** Start of Materials provided **

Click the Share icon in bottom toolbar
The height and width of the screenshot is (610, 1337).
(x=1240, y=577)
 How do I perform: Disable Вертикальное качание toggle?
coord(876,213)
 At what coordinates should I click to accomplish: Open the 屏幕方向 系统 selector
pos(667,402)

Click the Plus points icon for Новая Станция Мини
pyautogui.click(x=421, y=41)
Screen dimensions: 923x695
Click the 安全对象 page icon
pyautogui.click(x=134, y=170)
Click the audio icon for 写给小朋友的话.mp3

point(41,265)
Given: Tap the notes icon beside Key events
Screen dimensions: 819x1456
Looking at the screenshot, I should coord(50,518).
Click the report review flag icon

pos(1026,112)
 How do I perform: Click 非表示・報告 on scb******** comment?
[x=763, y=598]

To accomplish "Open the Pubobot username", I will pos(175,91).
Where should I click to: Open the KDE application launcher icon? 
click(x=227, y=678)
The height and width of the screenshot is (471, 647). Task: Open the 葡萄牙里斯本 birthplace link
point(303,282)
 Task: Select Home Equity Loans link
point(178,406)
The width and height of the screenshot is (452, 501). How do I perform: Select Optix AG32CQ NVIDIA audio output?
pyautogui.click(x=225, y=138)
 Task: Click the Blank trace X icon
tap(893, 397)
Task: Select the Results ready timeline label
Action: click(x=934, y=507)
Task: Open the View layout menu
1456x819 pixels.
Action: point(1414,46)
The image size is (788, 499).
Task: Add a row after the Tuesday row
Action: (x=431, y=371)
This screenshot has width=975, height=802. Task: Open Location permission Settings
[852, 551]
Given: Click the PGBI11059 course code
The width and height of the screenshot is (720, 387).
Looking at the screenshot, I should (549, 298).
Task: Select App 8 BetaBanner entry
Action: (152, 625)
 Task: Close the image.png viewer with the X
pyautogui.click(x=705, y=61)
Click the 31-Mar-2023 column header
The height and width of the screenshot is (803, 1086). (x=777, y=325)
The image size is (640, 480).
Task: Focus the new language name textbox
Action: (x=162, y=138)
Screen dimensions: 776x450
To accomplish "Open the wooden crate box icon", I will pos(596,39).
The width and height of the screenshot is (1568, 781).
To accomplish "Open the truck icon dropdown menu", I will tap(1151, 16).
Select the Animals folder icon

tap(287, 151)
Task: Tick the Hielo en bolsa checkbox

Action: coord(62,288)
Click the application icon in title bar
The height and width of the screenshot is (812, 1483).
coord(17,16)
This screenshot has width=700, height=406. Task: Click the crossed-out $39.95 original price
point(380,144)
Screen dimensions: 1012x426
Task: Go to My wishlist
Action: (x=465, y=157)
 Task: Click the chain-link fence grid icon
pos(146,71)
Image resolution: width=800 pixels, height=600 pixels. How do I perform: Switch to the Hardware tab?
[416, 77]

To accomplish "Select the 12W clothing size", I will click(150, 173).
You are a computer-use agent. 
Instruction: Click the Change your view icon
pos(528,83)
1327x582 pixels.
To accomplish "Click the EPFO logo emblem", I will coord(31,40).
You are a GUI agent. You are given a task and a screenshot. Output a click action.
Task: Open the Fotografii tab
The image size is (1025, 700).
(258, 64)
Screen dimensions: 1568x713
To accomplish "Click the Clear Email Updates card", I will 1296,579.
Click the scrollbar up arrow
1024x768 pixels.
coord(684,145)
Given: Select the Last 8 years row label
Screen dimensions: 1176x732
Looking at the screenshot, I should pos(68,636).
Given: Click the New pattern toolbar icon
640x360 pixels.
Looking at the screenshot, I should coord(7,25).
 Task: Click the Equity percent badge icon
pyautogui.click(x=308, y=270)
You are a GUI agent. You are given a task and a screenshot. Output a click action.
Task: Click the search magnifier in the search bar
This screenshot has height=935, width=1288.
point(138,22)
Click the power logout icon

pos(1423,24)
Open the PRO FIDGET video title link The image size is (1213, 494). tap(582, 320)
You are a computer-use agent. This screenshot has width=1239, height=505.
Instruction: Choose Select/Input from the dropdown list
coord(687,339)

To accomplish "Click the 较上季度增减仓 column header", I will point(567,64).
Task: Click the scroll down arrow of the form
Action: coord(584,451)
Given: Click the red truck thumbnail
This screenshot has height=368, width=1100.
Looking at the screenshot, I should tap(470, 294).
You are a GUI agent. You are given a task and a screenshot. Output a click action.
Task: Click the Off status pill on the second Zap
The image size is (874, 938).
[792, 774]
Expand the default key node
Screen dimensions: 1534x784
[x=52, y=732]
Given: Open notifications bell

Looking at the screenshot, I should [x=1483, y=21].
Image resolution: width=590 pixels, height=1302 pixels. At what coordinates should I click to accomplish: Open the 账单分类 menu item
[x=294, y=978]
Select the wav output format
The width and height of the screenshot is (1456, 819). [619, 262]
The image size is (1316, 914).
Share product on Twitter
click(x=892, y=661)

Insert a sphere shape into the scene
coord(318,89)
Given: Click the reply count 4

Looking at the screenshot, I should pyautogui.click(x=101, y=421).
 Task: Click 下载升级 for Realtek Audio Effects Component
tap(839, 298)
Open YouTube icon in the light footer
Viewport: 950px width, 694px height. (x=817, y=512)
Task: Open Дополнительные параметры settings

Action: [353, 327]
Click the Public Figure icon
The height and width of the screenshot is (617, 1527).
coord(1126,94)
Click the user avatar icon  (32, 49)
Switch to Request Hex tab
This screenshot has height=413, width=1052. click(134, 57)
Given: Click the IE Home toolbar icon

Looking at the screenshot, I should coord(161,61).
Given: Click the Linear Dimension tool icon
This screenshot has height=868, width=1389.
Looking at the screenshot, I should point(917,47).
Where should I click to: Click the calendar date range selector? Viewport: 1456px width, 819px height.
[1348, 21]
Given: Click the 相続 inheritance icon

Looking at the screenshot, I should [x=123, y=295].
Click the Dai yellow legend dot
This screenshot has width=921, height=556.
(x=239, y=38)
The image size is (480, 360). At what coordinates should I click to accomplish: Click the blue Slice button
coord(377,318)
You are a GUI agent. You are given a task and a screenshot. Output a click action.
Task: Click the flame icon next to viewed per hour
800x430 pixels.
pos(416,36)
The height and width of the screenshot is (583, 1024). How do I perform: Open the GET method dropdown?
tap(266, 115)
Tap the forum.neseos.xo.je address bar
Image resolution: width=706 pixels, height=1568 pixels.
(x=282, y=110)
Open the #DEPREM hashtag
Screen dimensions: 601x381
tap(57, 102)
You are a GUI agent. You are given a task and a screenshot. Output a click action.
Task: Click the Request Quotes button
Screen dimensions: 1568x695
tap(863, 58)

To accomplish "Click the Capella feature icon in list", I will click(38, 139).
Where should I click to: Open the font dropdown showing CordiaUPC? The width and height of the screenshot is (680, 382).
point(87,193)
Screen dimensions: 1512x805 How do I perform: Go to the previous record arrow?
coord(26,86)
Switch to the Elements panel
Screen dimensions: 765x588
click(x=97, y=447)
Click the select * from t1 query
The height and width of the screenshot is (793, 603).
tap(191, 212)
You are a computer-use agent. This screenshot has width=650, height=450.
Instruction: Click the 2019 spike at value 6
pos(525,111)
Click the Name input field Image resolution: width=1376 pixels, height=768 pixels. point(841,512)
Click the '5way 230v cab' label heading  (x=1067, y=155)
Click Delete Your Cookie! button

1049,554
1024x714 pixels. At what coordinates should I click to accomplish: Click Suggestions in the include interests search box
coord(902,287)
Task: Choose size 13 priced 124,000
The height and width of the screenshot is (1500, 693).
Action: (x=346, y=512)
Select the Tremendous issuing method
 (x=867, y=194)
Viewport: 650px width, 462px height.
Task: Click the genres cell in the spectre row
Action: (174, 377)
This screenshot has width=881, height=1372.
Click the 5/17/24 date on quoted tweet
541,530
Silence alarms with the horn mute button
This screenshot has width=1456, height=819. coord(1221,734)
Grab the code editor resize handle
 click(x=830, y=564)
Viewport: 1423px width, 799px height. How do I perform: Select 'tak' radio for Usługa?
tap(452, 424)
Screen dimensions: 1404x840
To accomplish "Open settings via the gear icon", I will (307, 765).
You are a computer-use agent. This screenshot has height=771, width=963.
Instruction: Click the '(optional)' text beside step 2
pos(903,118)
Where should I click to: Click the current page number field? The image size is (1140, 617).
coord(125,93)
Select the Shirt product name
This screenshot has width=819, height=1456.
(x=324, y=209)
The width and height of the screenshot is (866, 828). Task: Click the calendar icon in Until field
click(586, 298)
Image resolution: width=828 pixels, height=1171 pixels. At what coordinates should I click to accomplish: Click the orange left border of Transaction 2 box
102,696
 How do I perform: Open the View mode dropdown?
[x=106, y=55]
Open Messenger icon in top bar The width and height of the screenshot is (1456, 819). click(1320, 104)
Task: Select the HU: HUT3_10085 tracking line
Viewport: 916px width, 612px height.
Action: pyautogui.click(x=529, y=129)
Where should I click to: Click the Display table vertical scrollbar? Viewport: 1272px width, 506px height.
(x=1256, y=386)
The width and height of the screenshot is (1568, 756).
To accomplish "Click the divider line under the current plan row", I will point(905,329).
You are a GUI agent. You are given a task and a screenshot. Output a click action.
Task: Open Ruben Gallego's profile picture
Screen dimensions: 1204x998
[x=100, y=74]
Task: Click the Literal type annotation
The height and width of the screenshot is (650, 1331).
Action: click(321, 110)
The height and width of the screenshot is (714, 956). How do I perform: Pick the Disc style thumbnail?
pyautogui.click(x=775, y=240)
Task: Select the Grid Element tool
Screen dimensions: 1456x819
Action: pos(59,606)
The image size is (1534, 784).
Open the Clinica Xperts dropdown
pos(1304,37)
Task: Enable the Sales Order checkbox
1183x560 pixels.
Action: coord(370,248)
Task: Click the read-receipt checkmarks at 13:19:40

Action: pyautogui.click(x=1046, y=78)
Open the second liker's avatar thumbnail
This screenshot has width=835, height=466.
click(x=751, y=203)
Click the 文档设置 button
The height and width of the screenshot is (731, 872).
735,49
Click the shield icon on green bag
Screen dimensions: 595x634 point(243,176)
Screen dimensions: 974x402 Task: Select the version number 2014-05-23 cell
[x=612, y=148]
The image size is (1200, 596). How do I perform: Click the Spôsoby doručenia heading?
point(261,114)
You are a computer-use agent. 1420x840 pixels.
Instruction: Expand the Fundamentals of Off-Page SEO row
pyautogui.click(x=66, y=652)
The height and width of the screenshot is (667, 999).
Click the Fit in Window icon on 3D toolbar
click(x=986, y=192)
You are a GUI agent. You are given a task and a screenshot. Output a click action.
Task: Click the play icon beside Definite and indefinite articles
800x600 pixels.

** End of Materials provided **

> Exercise objective:
Format the lines from the one containing "The width and height of the screenshot is (866, 828)." to the one containing "point(261,114)", both included, as a Markdown table with the columns Row and Line, numbering each row and skipping blank lines.

> Task output:
| Row | Line |
|---|---|
| 1 | The width and height of the screenshot is (866, 828). Task: Click the calendar icon in Until field |
| 2 | click(586, 298) |
| 3 | Image resolution: width=828 pixels, height=1171 pixels. At what coordinates should I click to accomplish: Click the orange left border of Transaction 2 box |
| 4 | 102,696 |
| 5 |  How do I perform: Open the View mode dropdown? |
| 6 | [x=106, y=55] |
| 7 | Open Messenger icon in top bar The width and height of the screenshot is (1456, 819). click(1320, 104) |
| 8 | Task: Select the HU: HUT3_10085 tracking line |
| 9 | Viewport: 916px width, 612px height. |
| 10 | Action: pyautogui.click(x=529, y=129) |
| 11 | Where should I click to: Click the Display table vertical scrollbar? Viewport: 1272px width, 506px height. |
| 12 | (x=1256, y=386) |
| 13 | The width and height of the screenshot is (1568, 756). |
| 14 | To accomplish "Click the divider line under the current plan row", I will point(905,329). |
| 15 | You are a GUI agent. You are given a task and a screenshot. Output a click action. |
| 16 | Task: Open Ruben Gallego's profile picture |
| 17 | Screen dimensions: 1204x998 |
| 18 | [x=100, y=74] |
| 19 | Task: Click the Literal type annotation |
| 20 | The height and width of the screenshot is (650, 1331). |
| 21 | Action: click(321, 110) |
| 22 | The height and width of the screenshot is (714, 956). How do I perform: Pick the Disc style thumbnail? |
| 23 | pyautogui.click(x=775, y=240) |
| 24 | Task: Select the Grid Element tool |
| 25 | Screen dimensions: 1456x819 |
| 26 | Action: pos(59,606) |
| 27 | The image size is (1534, 784). |
| 28 | Open the Clinica Xperts dropdown |
| 29 | pos(1304,37) |
| 30 | Task: Enable the Sales Order checkbox |
| 31 | 1183x560 pixels. |
| 32 | Action: coord(370,248) |
| 33 | Task: Click the read-receipt checkmarks at 13:19:40 |
| 34 | Action: pyautogui.click(x=1046, y=78) |
| 35 | Open the second liker's avatar thumbnail |
| 36 | This screenshot has width=835, height=466. |
| 37 | click(x=751, y=203) |
| 38 | Click the 文档设置 button |
| 39 | The height and width of the screenshot is (731, 872). |
| 40 | 735,49 |
| 41 | Click the shield icon on green bag |
| 42 | Screen dimensions: 595x634 point(243,176) |
| 43 | Screen dimensions: 974x402 Task: Select the version number 2014-05-23 cell |
| 44 | [x=612, y=148] |
| 45 | The image size is (1200, 596). How do I perform: Click the Spôsoby doručenia heading? |
| 46 | point(261,114) |